Исходный текст:

☆ ☆ ☆

Когда мы встречаем разнообразно талантливого человека, способного и к наукам, и к искусствам, на память приходят такие определения: «человек эпохи Ренессанса», «истинный представитель Возрождения». Но у нас есть более точная ассоциация – Михайло Васильевич Ломоносов, гениальный ученый, чья многогранность особенно поражает в нынешнюю эпоху, когда торжествуют потребительское отношение к жизни, культ комфорта и евростандартов. Современные устои подталкивают к узкой специализации и одновременно лелеют самовлюблённый дилетантизм… Ломоносов – личность необъятного ума, он по-хозяйски чувствовал себя и в точных, и в гуманитарных науках. Он, как никто другой, умел наслаждаться творчеством – в уединении, под бездной звёзд. Сам Ломоносов пролетел над Россией как загадочная комета, навсегда оставившая яркий след в нашей культуре.
Но главной страстью Ломоносова была жажда просвещения – не для себя одного, но и для ближних. И Ломоносов был не только гениальным учёным, но и выдающимся популяризатором науки и нисколько не стеснялся такой роли. Это снобам пристало свысока поглядывать на пропагандистов и популяризаторов просвещения. Ломоносов понимал, что, если «врата учёности» открыты лишь для немногих, они ведут в тупик. Нельзя быть по-настоящему просвещённым в одиночку, только братство людей придаёт высокий смысл науке. Это – принцип Прометея. Лучшая часть русской культуры послепетровского периода была прометеевской. Прометеевским духом насквозь пропитана и советская цивилизация. Не случайно же Карл Маркс называл Прометея «самым благородным святым и мучеником в философском календаре».

☆ ☆ ☆

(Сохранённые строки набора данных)
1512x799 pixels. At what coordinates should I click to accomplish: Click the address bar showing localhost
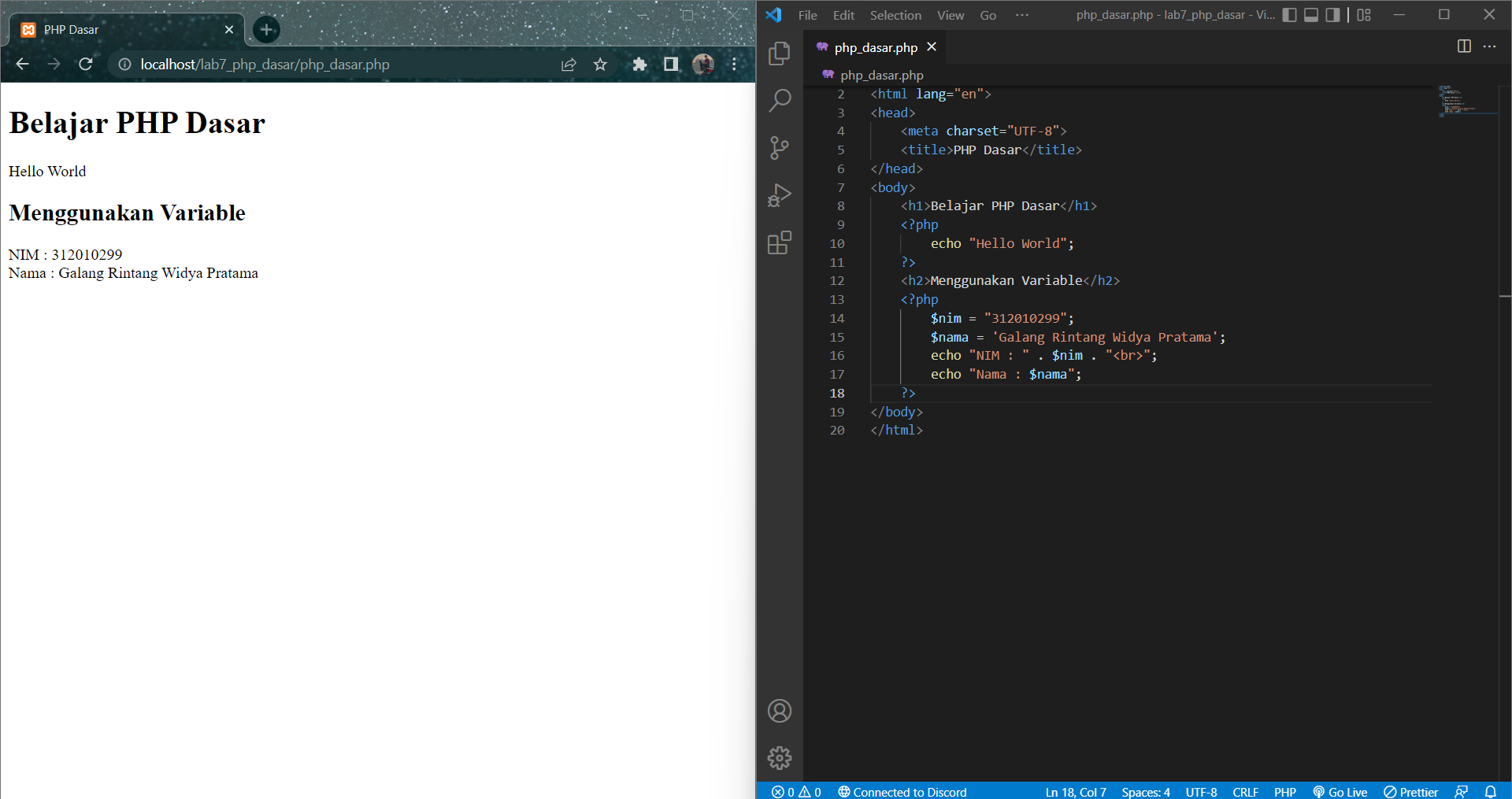(264, 65)
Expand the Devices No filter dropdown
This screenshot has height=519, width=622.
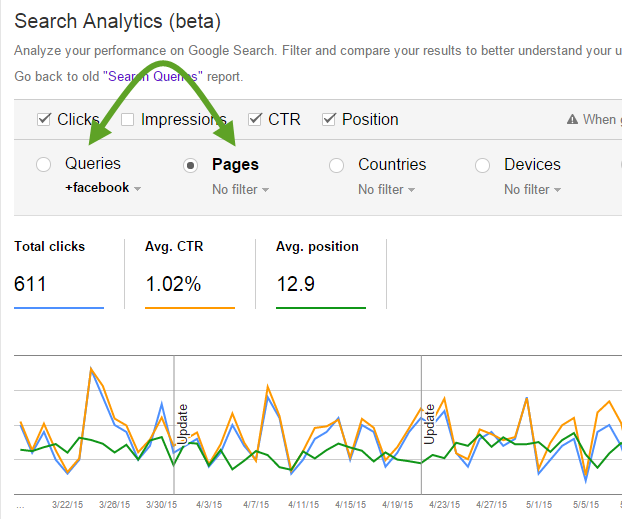[532, 190]
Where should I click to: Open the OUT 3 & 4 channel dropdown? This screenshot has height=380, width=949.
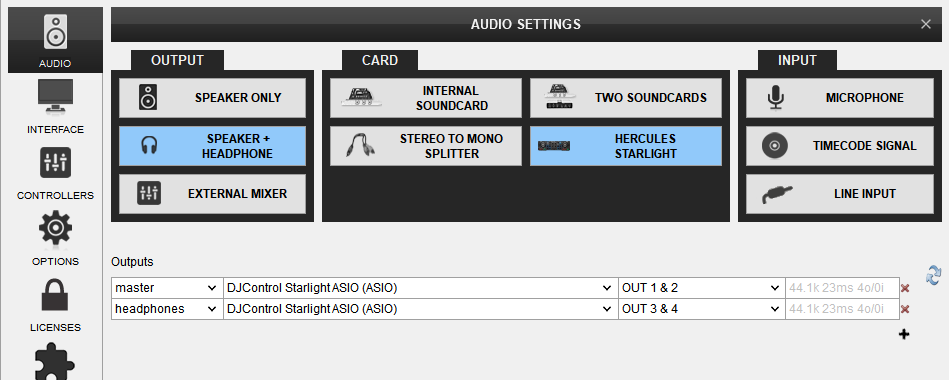[x=701, y=309]
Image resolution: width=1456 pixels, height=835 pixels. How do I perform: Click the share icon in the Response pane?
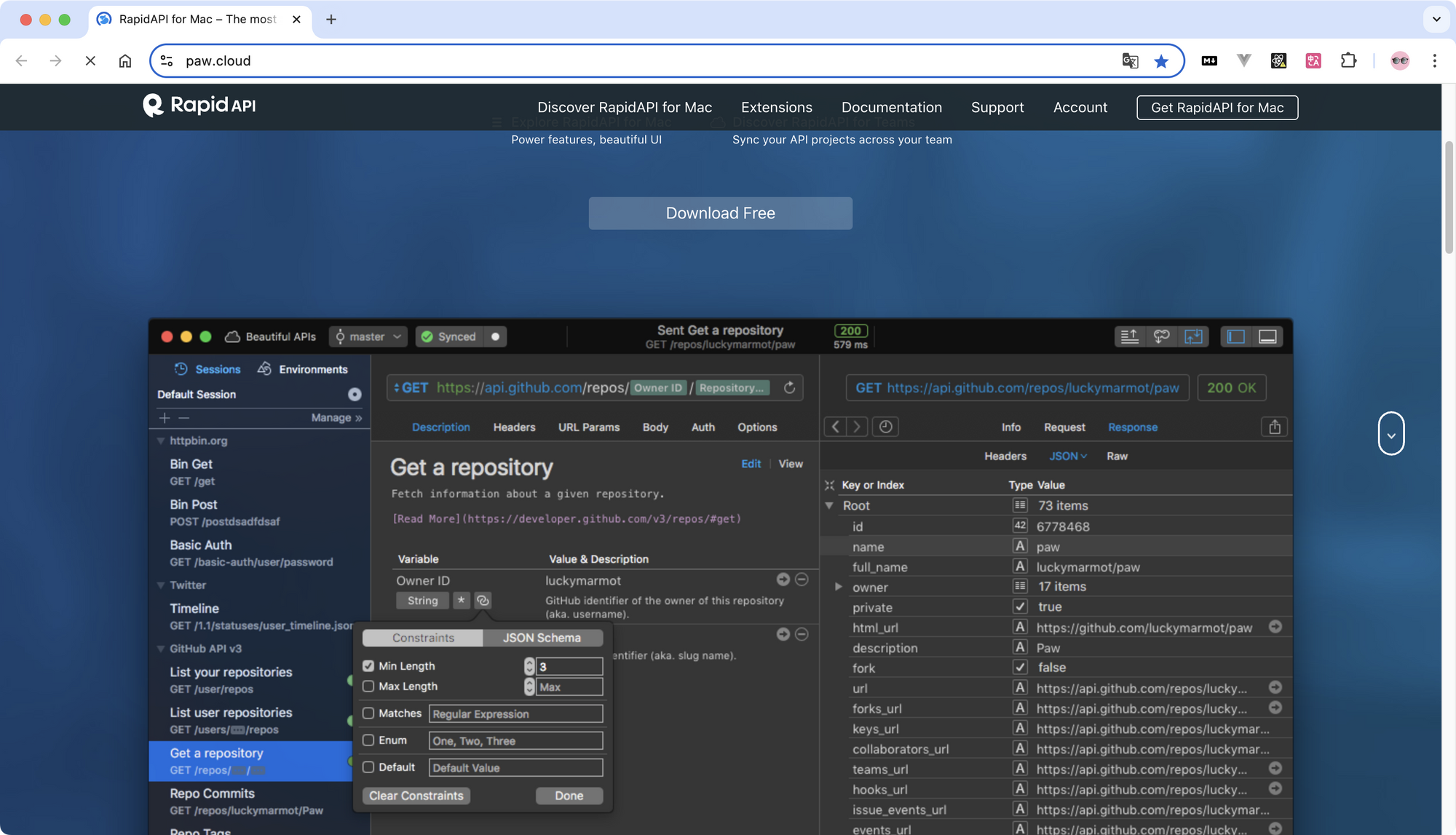point(1273,427)
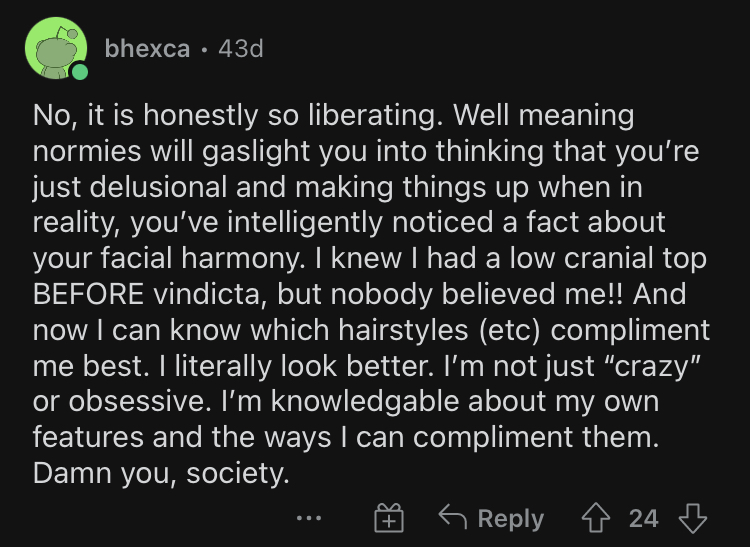The width and height of the screenshot is (750, 547).
Task: Click the quoted word crazy
Action: 653,366
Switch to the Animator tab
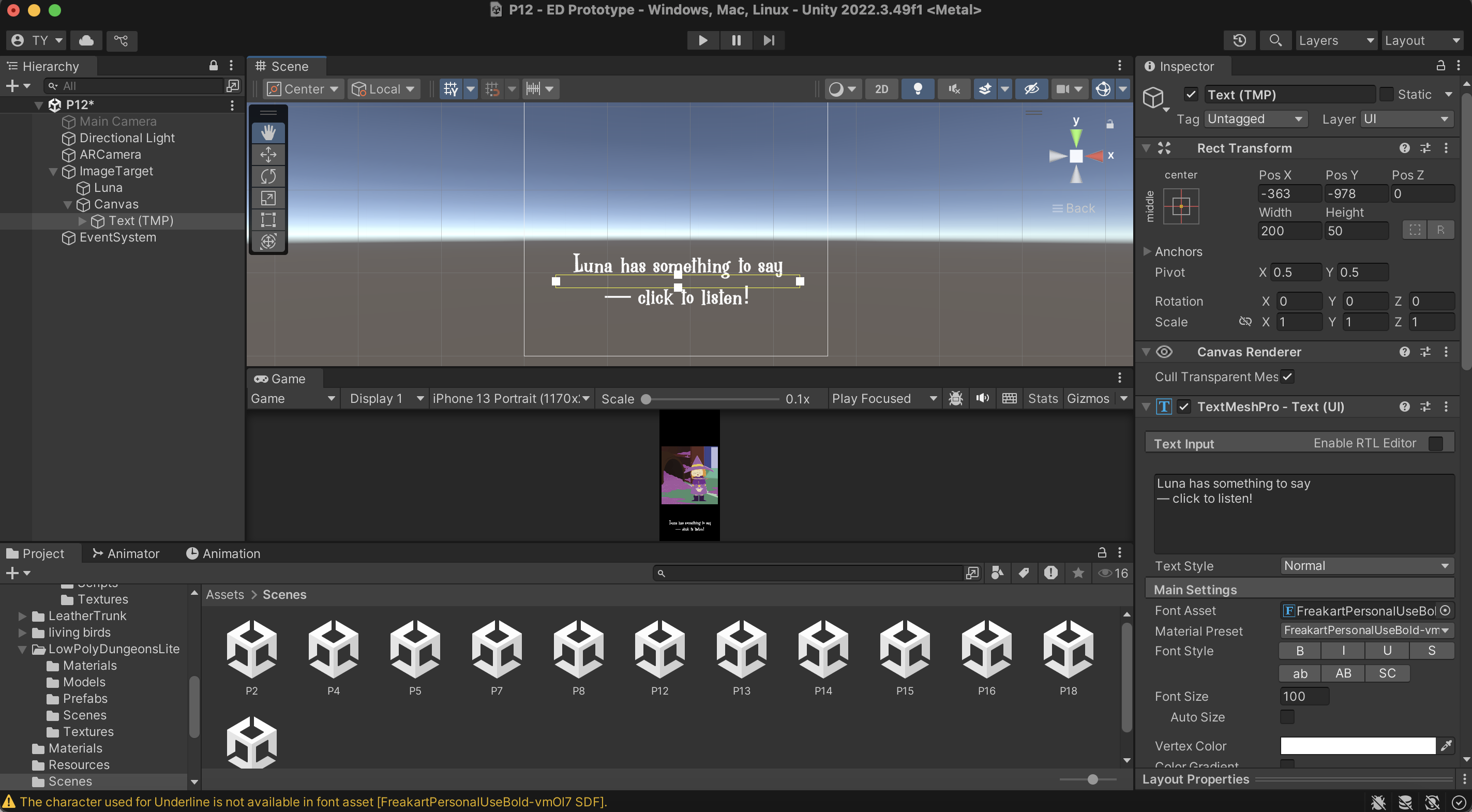The image size is (1472, 812). point(126,553)
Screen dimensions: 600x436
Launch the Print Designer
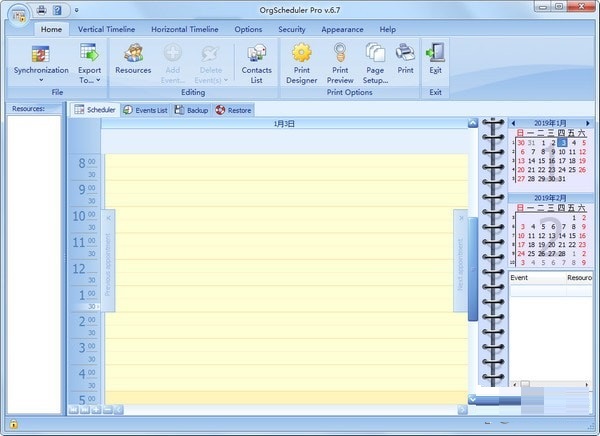[x=301, y=53]
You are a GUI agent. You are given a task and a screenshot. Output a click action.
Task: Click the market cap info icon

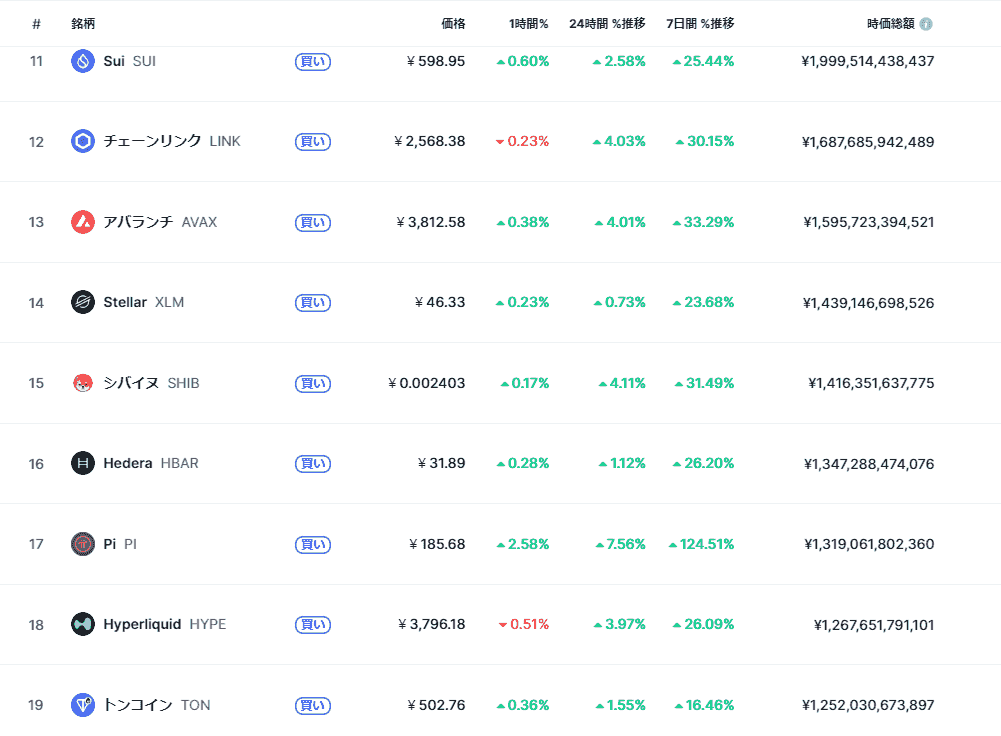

☆ ☆ ☆

Задание: Допишите продолжение текста о Ломоносове, начав сразу после его последнего предложения. Строки для этой работы не понадобятся.

Ответ на задание:
Писать о нём легко и просто, но и неимоверно трудно. Он – один из столпов нашей культуры, науки, нашей цивилизации. Легенда о крестьянском сыне, который с северных пределов России вместе с рыбным обозом пришёл в Москву учиться, не менее важна, чем открытия Ломоносова и его звучные стихи. Ведь это с тех пор – «многих славный путь». Его призыв – «Дерзайте, ныне ободренны, раченьем вашим показать, что может собственных Платонов и быстрых разумом Невтонов Российская земля рождать» – не остался неуслышанным. Мы научились дерзать. Многое в России изменилось после Ломоносова и под его влиянием. К тому времени вся Европа знала крепость русского штыка. Наш первый академик добавил к этому другое народное качество – пытливый, деятельный ум. Широта его интересов поражает: химия, стихотворчество, геология, астрономия, история. И так далее… От теории он легко переходил к ремеслу, создавал оды и мозаики, лаборатории и университеты, проводил опыты и наблюдения.
Ломоносов – неразгаданный гений. Его значение частенько подвергают сомнениям. Пожалуй, главная его ипостась – просветитель. А что может быть важнее? По крайней мере, в середине XVIII века, как и сегодня, Россия нуждалась в форсированном просвещении и помех на этом пути тогда было не меньше, чем сегодня. Правда, власть наследников императора Петра осознавала необходимость просвещения – хотя бы декоративного. В последние десятилетия мы бодро осознанно откатываемся назад – и это также сознательный выбор, продуманная стратегия.
Константин Рудаков. Портрет Михаила Ломоносова
Он – единственный в своем столетии – познал Россию от крестьянской избы до императорского дворца, от церковных сводов Славяно-греко-латинской академии до кабаков, от рыбацких хижин до академий и университетов, отечественных и европейских. Уникальная судьба – погуще любого приключенческого романа.
Детство Ломоносова представляет непочатый край работы для психологов. Его отец, Василий Дорофеевич, был удачливым промысловиком, рыболовом и охотником, имел собственное судно. Интерес к мореходству великий ученый сохранил с детства на всю жизнь. Они с отцом не раз ходили в Белое море, по слухам, достигали даже берегов Новой Земли. Рано проснулась в Михайле и пытливость к наукам. Он быстро превзошел знания своих первых учителей – дьячка местной церкви Семена Сабельникова и соседа Ивана Шубного (между прочим, отца знаменитого скульптора Федота Шубина).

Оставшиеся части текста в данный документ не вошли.